YOUR GOAL: Your answer should hold every line of the records below that contains the string "agent".

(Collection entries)
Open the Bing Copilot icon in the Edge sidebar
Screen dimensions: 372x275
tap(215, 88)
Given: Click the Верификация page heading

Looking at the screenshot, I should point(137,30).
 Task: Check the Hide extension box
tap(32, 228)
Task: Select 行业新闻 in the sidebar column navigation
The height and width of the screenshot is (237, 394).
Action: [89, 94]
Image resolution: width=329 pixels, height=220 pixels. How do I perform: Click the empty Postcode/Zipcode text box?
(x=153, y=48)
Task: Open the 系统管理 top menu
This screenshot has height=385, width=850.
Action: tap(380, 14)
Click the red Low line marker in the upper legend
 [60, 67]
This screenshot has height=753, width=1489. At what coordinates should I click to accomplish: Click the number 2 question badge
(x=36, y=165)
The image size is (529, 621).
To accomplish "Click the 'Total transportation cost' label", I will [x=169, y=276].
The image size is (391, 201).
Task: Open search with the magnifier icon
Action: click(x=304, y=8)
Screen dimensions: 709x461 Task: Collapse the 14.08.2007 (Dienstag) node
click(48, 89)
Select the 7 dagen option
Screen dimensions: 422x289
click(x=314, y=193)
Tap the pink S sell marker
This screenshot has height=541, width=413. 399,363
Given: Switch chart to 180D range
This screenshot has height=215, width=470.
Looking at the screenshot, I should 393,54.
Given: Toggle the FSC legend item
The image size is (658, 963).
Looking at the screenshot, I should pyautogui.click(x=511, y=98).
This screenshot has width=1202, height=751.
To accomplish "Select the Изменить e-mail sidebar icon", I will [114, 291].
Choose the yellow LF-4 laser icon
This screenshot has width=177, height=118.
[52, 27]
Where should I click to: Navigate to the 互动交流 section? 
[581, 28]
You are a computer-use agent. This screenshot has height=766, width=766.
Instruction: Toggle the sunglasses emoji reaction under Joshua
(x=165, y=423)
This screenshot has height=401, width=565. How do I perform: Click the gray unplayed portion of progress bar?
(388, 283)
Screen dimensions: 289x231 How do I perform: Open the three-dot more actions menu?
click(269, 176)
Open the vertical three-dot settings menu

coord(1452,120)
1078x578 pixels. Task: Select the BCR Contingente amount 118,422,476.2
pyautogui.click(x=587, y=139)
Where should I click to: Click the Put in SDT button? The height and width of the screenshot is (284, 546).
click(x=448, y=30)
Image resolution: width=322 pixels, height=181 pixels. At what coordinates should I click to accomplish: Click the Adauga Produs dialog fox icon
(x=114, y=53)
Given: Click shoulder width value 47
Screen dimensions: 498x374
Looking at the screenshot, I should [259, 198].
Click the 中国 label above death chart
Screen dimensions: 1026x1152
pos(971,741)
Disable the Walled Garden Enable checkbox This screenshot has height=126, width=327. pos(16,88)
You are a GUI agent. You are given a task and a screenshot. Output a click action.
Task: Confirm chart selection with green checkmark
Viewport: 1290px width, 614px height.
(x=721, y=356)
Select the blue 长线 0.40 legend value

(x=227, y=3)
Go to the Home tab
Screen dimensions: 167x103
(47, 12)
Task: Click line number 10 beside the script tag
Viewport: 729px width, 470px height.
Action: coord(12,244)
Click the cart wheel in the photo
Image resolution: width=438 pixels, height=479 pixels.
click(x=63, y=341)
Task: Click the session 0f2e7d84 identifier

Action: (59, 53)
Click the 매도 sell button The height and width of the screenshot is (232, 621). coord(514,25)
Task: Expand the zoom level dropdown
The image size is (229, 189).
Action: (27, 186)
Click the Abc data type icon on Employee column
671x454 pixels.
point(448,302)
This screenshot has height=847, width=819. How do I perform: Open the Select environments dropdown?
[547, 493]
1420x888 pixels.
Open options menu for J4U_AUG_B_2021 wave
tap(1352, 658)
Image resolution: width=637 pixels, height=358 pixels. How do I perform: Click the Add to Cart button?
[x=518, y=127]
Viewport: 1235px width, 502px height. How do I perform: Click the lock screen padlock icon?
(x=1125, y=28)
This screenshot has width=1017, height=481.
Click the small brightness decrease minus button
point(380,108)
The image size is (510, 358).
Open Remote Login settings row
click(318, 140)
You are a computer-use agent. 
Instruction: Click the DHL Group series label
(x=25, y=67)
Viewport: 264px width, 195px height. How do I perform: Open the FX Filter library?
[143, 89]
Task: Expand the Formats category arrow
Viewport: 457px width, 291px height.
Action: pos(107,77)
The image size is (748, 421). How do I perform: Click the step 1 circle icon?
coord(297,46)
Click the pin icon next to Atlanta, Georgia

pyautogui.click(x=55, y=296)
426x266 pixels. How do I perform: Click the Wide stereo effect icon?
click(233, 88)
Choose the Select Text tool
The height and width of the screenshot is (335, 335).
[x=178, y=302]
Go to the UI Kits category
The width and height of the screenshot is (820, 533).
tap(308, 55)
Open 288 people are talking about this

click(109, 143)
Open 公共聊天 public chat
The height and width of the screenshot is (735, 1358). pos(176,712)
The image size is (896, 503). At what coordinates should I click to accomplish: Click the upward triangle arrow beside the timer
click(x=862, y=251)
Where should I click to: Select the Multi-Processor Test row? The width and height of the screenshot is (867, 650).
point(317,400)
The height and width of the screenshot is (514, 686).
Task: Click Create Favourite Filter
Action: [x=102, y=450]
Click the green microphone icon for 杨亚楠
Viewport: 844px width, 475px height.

EXERCISE SOLUTION:
You are a computer-use agent. This screenshot has height=766, width=766.
You are a GUI agent. You are given a task and a screenshot. Output a click action.
You are a computer-use agent. 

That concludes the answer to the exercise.